_Task item:_ In the records below, find the line containing "Where should I" and transcribe it and every line after it exactly; leave the pictures out.

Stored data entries
○ ○ ○ ○

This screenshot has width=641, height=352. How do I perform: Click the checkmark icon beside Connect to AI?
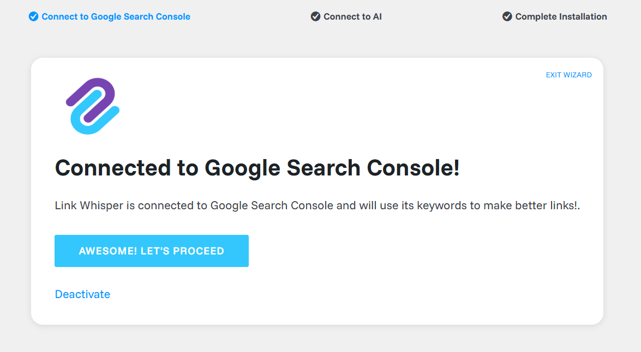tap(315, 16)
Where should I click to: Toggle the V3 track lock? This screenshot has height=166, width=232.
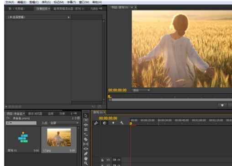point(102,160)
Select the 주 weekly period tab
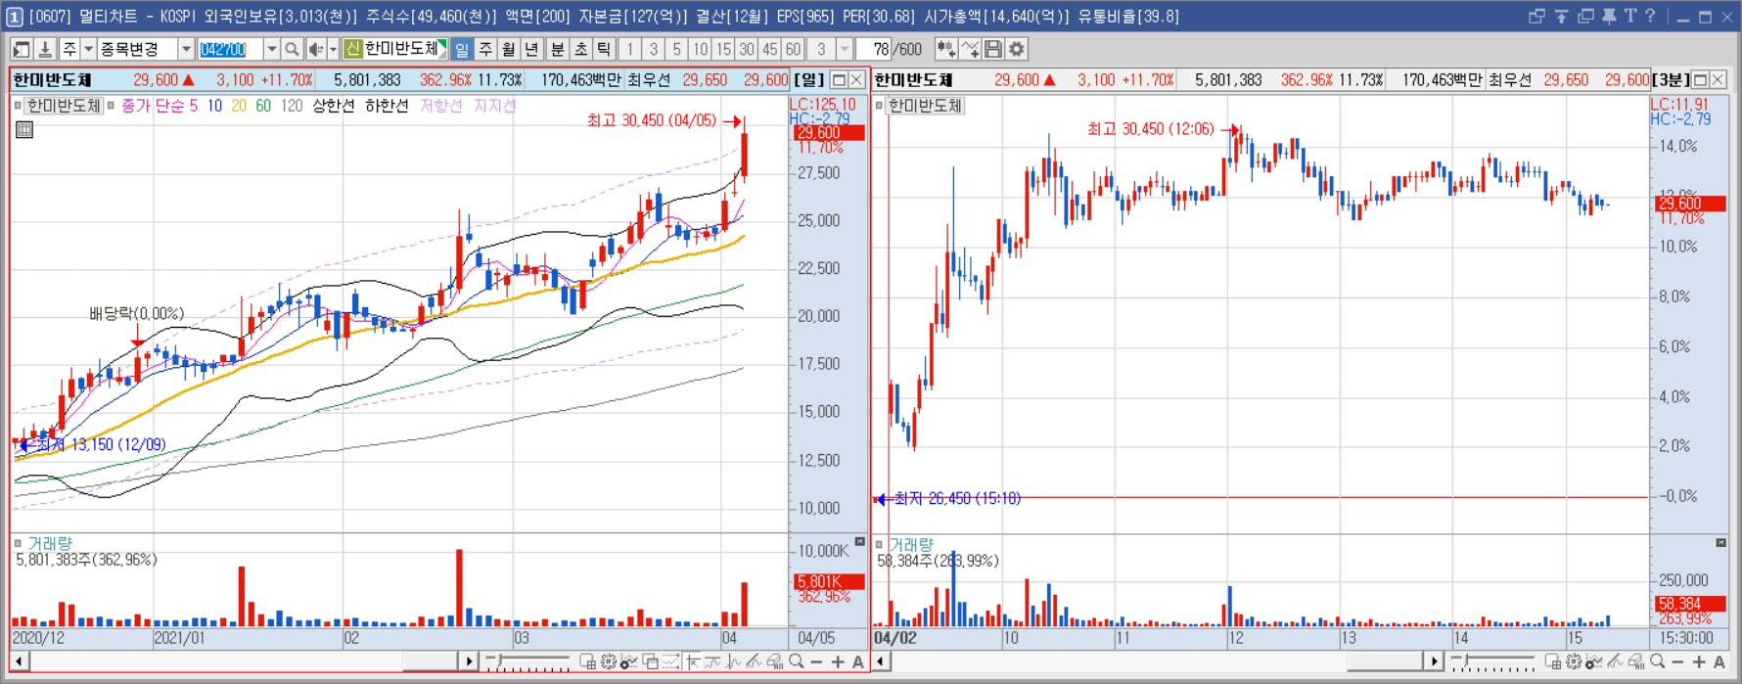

○ ○ ○ ○

_Solution to the exercise:_
Where should I click to: Toggle the V3 track lock? This screenshot has height=166, width=232.
point(102,160)
Select the 주 weekly period tab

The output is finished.